David Cameron made his last conference speech before the 2015 General Election with a clear aim in mind - to look like a prime minister ready for a second term. His theme; "A Britain everyone is proud to call home" ran throughout, in a statesmanlike delivery that was in some contrast to the forgetful approach from Ed Miliband. Like Barack Obama, Mr Cameron made use of poster-sized autocue screens at the back of the hall.
Rather than find his case studies on the heath, he sought a Normandy veteran, who received a huge standing ovation early in the speech, which set the tone of patriotism that ran throughout. It was clearly a pre-election speech, sounding not unlike a manifesto, with a number of promises, including a large increase in the tax-free allowance, to help that political meme "hard-working people".
Naturally, he had a jibe at the opposition leader for forgetting to mention the deficit with a nice piece of self-mockery about things he'd forgotten himself. As usual with politicians, he doesn't do humour very well.
He has a tendency to drop into a soft monotone just before delivering a strong phrase. I detect some coaching there, and I'm not sure it quite works.
In a remarkable section on education, he accused Labour of "hypocrisy". A bit of pot and kettle there, methinks. He also talked of the Tory party as being a "trade union" for many different groups. That played well in the hall, but the reaction on Twitter was not so warm. He referred to Twitter too, in a quip that fell flat.

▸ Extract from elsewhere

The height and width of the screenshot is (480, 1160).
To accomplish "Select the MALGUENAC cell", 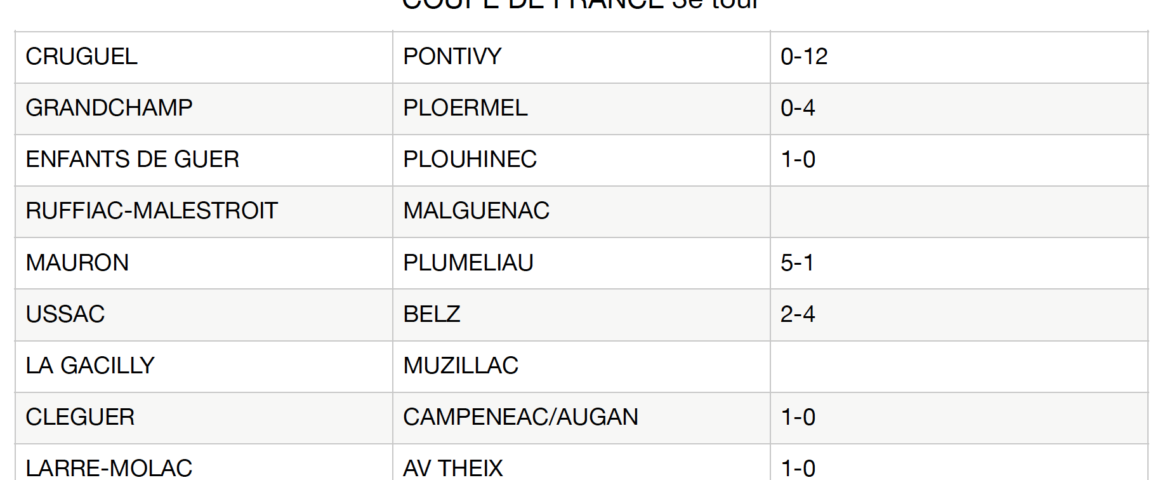I will (x=476, y=212).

As ever, as do all politicians, he employed a number of triple phrases with rising emphasis, or "clap-traps" as speechwriters call them. They worked well, especially since he emphasised them with a double-handed gesture, which produces almost Pavlovian applause. He's not as adept at applause-surfing
He became emotional in a section about the NHS, receiving a standing ovation, more for the way he spoke than what he said. Quite unusual for a political speech.
There was but one reference to UKIP, played out in a gag about "going to bed with Nigel Farage and waking up with Ed Miliband". Best laugh of the whole speech.
He's not one of the great political orators, coming across more like a competent CEO than an inspirational leader. However, maybe that's what people want. He definitely outperformed the Labour leader, and threw down a gauntlet for the election campaign. Time will tell if he judged it correctly.
I'd say it's his best conference speech so far. Eight out of ten.